What is being asked => Go through the records and show each line where the word "menu" occurs.

Collected data entries

•••••

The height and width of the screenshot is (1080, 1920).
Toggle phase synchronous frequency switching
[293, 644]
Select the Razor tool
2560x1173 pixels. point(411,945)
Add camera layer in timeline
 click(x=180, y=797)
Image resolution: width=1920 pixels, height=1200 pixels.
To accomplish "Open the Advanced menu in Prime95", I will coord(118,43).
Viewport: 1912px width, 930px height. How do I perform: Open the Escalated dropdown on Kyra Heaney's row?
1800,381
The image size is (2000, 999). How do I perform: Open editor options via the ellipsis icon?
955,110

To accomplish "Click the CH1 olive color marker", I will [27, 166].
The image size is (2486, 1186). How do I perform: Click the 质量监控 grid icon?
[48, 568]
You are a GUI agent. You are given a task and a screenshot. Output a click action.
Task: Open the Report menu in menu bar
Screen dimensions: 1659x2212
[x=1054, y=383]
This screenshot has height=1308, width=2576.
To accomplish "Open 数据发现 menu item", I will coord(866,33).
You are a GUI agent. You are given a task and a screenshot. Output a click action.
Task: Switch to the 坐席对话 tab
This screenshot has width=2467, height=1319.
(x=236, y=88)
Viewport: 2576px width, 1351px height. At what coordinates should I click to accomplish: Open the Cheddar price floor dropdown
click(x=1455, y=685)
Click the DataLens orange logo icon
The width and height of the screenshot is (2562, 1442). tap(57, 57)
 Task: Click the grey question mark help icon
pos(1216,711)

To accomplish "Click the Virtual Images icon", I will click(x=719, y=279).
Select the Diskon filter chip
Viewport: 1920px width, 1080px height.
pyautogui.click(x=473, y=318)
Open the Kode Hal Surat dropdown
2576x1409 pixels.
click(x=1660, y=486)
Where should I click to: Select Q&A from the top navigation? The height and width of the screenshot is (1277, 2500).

•••••

Output for this exercise =>
To accomplish "Open the Advanced menu in Prime95", I will coord(118,43).
Task: Open the Report menu in menu bar
To accomplish "Open 数据发现 menu item", I will coord(866,33).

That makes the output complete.